**Input for this task**:
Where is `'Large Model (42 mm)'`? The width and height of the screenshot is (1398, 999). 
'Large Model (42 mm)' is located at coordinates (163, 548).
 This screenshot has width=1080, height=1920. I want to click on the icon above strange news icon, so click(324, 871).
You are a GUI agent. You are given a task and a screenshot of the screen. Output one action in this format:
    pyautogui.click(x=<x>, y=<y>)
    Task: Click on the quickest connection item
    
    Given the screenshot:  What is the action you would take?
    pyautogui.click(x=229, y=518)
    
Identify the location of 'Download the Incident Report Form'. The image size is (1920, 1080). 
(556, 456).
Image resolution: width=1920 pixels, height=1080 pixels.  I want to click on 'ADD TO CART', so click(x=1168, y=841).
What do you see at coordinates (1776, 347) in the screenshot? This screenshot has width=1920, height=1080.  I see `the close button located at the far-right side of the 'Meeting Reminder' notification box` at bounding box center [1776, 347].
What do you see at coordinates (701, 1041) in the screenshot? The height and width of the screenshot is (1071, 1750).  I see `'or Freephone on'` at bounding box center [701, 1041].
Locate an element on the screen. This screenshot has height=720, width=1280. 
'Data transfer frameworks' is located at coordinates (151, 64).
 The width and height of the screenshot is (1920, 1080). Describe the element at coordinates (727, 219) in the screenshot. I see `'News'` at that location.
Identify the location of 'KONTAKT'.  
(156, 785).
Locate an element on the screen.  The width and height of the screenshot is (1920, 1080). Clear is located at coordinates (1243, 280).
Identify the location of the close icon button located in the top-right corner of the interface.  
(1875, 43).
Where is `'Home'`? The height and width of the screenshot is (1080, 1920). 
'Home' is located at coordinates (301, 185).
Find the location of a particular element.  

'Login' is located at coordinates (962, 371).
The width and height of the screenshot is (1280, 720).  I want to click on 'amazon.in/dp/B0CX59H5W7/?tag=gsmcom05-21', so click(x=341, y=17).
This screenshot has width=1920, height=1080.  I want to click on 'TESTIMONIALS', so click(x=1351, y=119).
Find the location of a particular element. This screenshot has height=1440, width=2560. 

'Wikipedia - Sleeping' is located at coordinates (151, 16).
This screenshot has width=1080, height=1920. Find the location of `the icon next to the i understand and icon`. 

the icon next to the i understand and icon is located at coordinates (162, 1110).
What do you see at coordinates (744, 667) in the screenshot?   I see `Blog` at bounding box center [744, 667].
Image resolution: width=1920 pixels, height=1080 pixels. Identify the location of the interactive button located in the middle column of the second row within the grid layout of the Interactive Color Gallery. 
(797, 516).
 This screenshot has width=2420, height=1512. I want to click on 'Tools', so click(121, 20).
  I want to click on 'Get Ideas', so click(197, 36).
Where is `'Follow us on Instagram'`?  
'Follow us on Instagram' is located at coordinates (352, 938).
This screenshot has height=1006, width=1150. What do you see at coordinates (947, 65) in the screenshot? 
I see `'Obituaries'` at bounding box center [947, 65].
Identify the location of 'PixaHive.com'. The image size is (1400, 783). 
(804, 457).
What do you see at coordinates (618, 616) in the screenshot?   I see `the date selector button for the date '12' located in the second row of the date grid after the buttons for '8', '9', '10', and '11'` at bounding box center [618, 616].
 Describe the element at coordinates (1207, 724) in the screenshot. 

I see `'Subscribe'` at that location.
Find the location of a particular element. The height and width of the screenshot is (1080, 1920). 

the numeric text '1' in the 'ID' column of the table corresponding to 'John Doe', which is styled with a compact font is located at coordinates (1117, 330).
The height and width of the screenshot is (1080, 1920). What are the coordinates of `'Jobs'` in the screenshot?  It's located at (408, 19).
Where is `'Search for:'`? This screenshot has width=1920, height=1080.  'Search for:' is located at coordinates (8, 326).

**Directions**:
Return each line from the rows above that contains the word "Where", copied unchanged.

**Exercise solution**:
Where is `'Large Model (42 mm)'`? The width and height of the screenshot is (1398, 999). 
Where is `'Home'`? The height and width of the screenshot is (1080, 1920). 
Where is `'Follow us on Instagram'`?  
Where is `'Search for:'`? This screenshot has width=1920, height=1080.  'Search for:' is located at coordinates (8, 326).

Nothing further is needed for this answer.